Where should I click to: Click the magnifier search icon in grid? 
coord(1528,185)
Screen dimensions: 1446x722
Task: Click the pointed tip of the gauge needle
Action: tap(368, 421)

Directions for this task:
Copy each of the rows above without changing a single character, and keep their lines in their original order.

Result of this exercise:
Where should I click to: Click the magnifier search icon in grid? 
coord(1528,185)
Screen dimensions: 1446x722
Task: Click the pointed tip of the gauge needle
Action: tap(368, 421)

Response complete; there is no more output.